The Future of Vision




Color Algorithms for the Visual System

Digital Vision Enhancement Inc. is the first company to patent devices with color algorithms to enhance the human visual system. ColorPhi™ visual algorithms enhance pixel color reception by varying colors over time. This process stimulates the visual system, allowing people to perceive colors they cannot while creating a sense of movement known as the Phi and Color Phi Phenomenon. 

This image is of an Ishihara color blind test that has been put through ColorPhi algorithms that enable all color blind types to see the numbers.

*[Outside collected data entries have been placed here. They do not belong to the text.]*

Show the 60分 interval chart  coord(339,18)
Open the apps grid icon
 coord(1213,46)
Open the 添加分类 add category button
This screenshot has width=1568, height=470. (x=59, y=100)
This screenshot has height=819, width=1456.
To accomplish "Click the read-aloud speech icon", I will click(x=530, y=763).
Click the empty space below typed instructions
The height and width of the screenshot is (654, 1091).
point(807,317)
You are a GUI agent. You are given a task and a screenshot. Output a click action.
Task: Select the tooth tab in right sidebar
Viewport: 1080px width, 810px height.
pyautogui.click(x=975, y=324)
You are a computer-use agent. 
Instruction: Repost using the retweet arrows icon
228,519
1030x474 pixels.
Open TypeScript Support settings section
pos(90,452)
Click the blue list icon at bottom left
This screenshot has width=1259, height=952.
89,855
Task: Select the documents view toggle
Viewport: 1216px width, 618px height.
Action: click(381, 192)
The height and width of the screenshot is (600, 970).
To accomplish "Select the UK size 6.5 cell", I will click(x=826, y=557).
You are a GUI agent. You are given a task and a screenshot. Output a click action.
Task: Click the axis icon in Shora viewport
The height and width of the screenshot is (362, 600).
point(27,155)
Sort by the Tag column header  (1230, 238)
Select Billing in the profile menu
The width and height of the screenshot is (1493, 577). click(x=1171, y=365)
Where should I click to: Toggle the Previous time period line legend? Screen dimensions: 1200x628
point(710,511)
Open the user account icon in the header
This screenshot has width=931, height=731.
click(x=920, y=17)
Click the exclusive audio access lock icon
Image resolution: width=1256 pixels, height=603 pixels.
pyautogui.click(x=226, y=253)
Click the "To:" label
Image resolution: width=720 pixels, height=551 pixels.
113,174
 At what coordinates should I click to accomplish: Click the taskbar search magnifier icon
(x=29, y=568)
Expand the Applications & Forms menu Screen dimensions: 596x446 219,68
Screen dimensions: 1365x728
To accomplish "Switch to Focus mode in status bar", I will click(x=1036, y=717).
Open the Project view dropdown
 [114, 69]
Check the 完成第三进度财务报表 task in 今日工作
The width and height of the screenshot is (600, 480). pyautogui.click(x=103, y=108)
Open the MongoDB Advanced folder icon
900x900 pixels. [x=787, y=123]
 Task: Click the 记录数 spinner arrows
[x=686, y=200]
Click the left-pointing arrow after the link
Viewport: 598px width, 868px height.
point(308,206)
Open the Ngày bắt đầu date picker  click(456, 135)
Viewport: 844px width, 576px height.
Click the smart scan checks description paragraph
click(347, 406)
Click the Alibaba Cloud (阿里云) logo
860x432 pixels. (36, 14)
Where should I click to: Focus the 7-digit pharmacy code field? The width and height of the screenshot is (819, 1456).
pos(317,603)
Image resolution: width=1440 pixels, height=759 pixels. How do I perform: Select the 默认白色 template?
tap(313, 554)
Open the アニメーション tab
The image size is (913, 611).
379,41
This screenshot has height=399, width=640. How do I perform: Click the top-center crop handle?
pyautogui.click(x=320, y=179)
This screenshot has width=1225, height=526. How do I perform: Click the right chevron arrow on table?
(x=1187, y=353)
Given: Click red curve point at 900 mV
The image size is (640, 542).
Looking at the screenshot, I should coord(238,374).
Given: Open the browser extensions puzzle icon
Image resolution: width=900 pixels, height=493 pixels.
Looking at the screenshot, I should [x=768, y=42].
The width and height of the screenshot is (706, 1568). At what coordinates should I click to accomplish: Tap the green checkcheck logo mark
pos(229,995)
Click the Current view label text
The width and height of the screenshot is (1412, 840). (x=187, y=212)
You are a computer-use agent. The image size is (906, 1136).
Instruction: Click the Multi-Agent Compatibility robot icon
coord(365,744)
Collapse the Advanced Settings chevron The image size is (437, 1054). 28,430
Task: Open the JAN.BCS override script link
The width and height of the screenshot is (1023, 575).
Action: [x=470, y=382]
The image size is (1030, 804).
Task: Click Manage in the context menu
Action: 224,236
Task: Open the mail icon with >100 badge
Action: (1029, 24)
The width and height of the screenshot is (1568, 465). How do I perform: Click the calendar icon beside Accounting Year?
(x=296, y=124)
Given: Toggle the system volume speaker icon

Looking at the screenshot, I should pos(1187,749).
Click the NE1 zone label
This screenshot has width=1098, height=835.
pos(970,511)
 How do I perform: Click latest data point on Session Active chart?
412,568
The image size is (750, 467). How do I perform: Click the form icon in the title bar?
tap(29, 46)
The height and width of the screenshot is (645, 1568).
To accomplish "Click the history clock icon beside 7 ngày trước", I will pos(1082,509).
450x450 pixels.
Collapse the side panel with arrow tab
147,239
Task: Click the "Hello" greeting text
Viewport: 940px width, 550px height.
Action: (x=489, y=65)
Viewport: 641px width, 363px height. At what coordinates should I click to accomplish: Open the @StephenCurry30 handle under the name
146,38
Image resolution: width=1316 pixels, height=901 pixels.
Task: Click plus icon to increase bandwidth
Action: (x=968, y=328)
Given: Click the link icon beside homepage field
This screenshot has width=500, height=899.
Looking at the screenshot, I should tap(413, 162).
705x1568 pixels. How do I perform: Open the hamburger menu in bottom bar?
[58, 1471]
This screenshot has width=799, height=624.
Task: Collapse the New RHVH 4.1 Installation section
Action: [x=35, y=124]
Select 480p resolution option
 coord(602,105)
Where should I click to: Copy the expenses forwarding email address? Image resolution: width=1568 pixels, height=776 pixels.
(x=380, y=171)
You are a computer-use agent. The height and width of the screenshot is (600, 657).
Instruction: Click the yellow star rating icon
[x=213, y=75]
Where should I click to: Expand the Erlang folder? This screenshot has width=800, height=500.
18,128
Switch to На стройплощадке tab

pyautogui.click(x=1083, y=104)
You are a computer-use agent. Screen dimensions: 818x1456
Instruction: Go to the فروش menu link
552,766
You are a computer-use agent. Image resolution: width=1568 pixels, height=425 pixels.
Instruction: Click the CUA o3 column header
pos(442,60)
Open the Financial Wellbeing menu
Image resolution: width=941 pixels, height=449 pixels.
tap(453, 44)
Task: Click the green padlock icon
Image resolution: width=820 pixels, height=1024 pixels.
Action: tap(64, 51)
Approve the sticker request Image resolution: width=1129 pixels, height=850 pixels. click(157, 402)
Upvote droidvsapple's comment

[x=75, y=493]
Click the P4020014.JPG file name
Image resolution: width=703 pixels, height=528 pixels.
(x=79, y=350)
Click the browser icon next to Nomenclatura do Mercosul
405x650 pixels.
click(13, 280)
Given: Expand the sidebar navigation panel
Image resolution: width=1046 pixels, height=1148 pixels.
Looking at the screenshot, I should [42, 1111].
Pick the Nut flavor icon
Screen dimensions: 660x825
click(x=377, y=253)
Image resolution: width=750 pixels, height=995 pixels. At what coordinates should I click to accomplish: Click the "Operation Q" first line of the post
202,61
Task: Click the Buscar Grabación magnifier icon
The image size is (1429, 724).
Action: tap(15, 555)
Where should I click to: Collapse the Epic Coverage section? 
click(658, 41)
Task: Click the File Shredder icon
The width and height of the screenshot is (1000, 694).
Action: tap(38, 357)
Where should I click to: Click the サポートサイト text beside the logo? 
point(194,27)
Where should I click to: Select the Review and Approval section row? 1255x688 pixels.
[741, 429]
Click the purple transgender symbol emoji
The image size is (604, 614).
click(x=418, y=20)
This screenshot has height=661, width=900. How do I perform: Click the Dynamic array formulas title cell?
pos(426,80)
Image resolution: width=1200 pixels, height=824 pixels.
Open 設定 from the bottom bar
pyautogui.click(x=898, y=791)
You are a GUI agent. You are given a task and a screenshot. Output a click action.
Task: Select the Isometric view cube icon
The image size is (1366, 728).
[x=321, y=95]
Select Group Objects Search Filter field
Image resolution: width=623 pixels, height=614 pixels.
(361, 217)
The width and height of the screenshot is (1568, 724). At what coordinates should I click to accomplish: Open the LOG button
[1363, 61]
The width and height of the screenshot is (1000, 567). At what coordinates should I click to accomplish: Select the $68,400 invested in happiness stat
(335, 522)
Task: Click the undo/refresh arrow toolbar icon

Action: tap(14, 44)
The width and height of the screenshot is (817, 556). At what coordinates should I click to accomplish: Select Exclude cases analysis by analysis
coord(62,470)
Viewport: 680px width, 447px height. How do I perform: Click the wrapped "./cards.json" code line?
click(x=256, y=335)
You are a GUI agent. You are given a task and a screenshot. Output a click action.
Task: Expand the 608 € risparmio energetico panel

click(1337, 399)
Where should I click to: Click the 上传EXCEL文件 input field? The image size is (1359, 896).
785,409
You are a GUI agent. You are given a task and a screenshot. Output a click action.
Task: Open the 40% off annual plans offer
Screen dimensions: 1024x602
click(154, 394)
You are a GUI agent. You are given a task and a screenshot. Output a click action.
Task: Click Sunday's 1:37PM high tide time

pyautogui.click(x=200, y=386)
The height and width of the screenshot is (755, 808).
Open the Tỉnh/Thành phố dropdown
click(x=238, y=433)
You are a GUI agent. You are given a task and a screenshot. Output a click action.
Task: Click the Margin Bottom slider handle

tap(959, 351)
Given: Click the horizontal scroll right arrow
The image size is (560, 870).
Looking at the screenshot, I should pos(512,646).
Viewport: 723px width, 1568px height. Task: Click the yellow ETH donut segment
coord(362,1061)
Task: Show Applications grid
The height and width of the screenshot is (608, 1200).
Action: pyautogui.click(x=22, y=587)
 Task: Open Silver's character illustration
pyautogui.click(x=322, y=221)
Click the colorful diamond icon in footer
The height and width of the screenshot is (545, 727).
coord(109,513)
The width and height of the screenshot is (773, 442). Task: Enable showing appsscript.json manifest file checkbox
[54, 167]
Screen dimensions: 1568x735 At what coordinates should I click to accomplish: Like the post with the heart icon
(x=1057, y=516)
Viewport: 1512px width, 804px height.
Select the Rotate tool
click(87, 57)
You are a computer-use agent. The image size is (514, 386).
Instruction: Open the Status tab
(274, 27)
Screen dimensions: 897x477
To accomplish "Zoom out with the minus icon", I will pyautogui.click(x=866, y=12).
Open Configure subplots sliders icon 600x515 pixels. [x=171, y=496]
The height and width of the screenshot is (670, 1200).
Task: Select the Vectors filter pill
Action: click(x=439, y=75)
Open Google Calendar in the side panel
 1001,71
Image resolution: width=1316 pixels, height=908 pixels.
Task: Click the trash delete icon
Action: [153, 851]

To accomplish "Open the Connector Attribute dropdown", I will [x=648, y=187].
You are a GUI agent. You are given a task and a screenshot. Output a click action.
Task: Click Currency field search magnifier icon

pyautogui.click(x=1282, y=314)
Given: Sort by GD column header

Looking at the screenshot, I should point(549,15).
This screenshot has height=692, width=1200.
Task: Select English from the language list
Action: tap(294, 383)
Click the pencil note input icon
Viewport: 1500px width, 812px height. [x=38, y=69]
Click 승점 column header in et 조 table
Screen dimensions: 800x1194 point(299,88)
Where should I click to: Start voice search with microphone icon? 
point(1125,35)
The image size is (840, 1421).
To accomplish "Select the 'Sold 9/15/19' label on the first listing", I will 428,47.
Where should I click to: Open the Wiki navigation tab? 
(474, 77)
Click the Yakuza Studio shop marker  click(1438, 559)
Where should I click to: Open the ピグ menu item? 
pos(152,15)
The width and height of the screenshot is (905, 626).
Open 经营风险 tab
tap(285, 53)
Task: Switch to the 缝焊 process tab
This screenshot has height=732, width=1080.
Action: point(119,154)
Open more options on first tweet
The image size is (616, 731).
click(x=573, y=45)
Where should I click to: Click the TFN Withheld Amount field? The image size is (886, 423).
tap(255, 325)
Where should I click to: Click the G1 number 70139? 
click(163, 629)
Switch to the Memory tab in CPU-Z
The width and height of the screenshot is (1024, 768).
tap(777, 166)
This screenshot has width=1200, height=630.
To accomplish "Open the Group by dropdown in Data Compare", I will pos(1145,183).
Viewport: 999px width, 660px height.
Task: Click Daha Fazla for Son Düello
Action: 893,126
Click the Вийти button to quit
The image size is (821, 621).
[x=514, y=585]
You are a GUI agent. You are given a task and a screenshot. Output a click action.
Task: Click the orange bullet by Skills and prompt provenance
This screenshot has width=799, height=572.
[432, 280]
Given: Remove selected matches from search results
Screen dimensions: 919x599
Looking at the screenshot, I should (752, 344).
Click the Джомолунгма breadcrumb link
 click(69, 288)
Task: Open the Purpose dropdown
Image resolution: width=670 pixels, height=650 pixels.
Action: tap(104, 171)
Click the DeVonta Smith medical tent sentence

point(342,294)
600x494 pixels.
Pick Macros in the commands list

There are over 350M people who are considered color blind. Many millions more have undiagnosed color deficiencies. Color deficiencies become more common with age, affecting 50% of individuals over the age of 85.  ColorPhi™ has been shown to aid individuals with color blindness and defiencies, helping them distinguish colors they cannot perceive.


When used with multispectral (non-visible light spectrum) cameras, ColorPhi™ enables Super Human Vision™. 

ColorPhi™ For the Color Blind

Redefining Color Blind Accessibility with ColorPhi

Very colorful horse on a merry go round showing lots of reds.

The Current State of
Color Blind Accessibility

Despite the availability of color blind assistive technologies, many solutions fail to address the diverse needs of the color blind community effectively. Devices and digitized solutions often lack precision, are expensive, or are not user-friendly. 

Dr. Nathaniel Borenstein, co-founder of ColorPhi™, and the creator of the MIME standard, has tested every available color-blind assistive technology for over four decades. He found them all sadly wanting and worked to devise something better for the world and himself. 

computer vision science meets
the color blind computer scientist

The man responsible for bringing colorful multimedia to the internet is ironically severely colorblind with strong protanopia, which means he can't see reds at all. Dr. Borenstein turned to computer vision to rethink color perception. He, along with Tom Neuendorffer, developed a visual algorithm to replace and amplify colors he couldn't see with ones that he could see, allowing his visual system to recognize both his normal perception and the newly enhanced color pixelation over time. This approach tapped into the human visual system's Phi and Color Phi phenomenon, allowing him to perceive the colors he couldn't see and to perceive a depth of movement from stationary images.  The eureka moment came when they realized that these types of color visual algorithms can also be leveraged to perceive the non-visible light spectrum within the visible, which everyone in this world is blind to. They were eventually issued multiple patents for their invention and innovations. 

customized color algorithms for each individual
and individualized for each eye

ColorPhi™ algorithms have an almost infinite level of customization so that every individual can adjust ColorPhi™ to their own preferences. When used with VR and AR devices ColorPhi™ can also take advantage of binocular vision to present differently colorized images to each eye, one of the best previously known ways to help the color blind.

something better for the world 

ColorPhi™ will be open-sourcing much of our software and open-licensing our patents for non-commercial use in the visible light spectrum, so that we can accelerate innovation and remove all barriers for those with color deficiencies.